**Exercise instructions:** Write out the lines below again with "robe" swapped for "gown" and nothing else changed. Leave the pictures out.

**Recorded data:**
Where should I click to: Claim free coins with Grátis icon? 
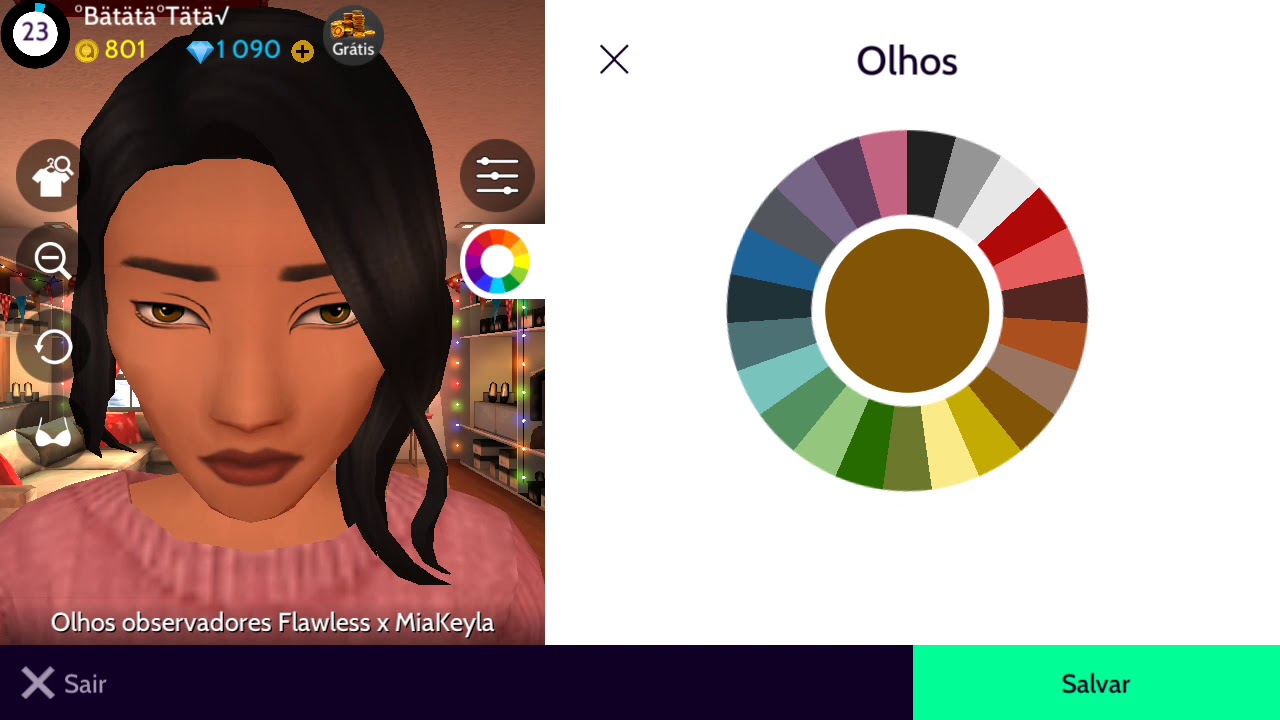(x=353, y=36)
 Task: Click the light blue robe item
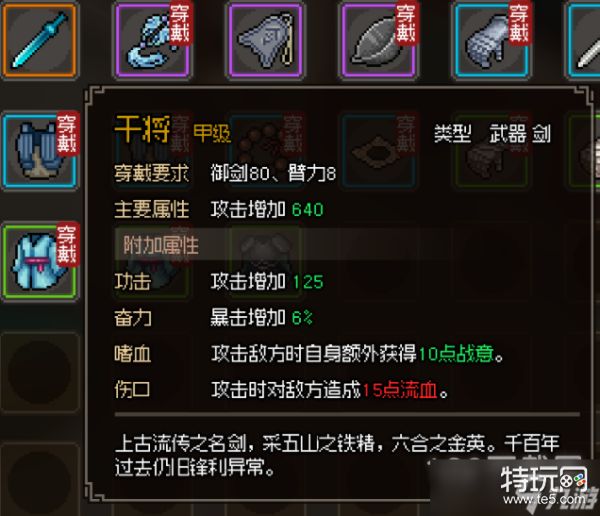click(39, 263)
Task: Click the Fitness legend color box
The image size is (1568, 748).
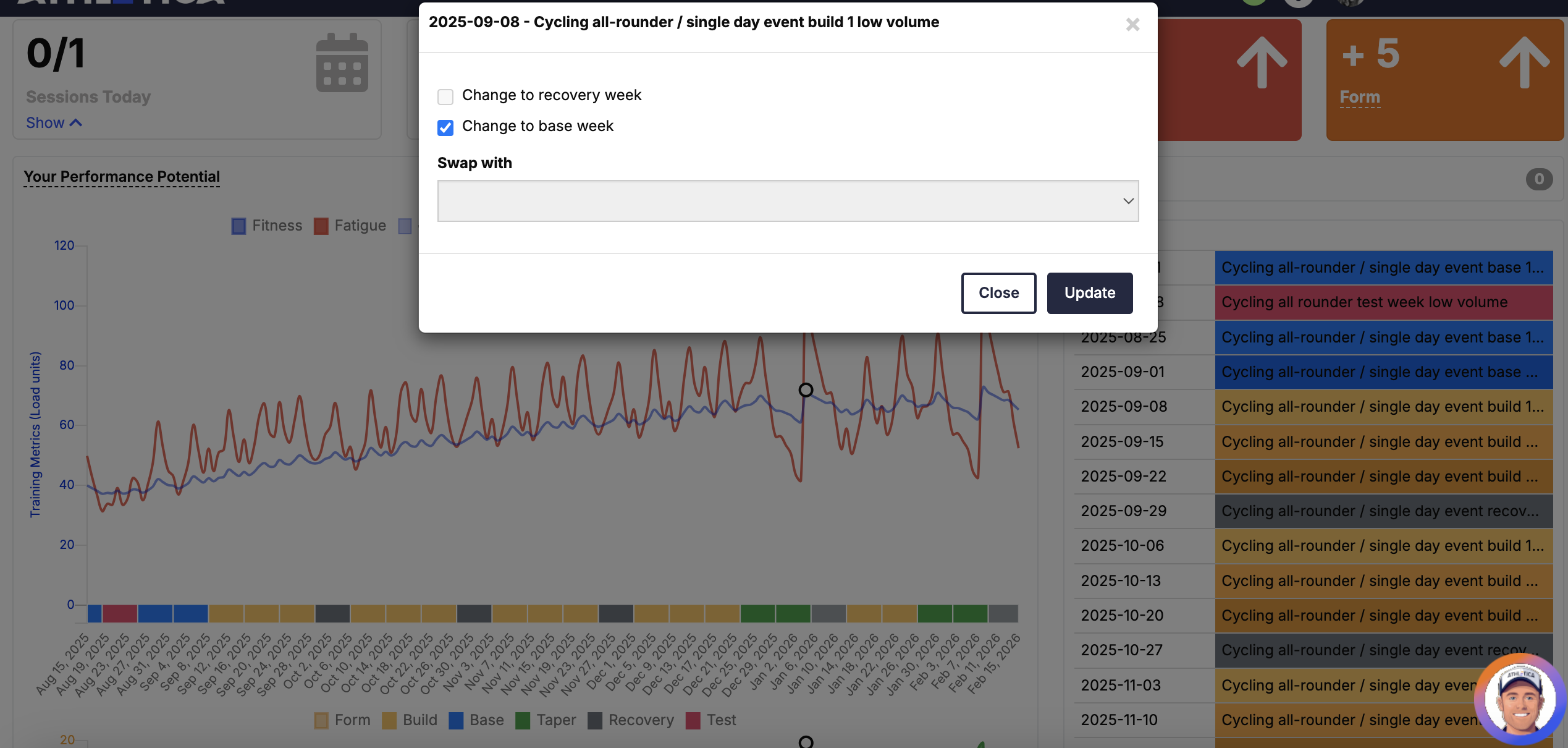Action: click(238, 226)
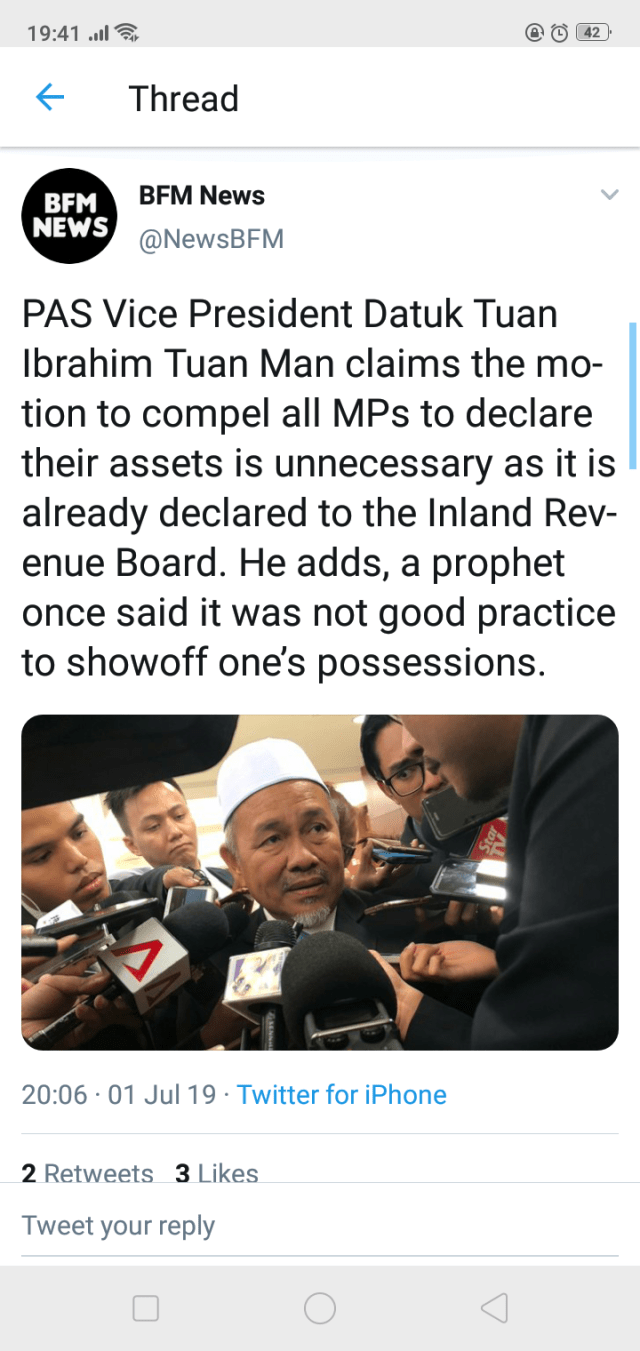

**Task output:**
Where should I click to: Claim free coins with Grátis icon? 
(x=353, y=36)
 Task: Click the light blue gown item
click(39, 263)
Task: Click the Fitness legend color box
The image size is (1568, 748).
Action: click(238, 226)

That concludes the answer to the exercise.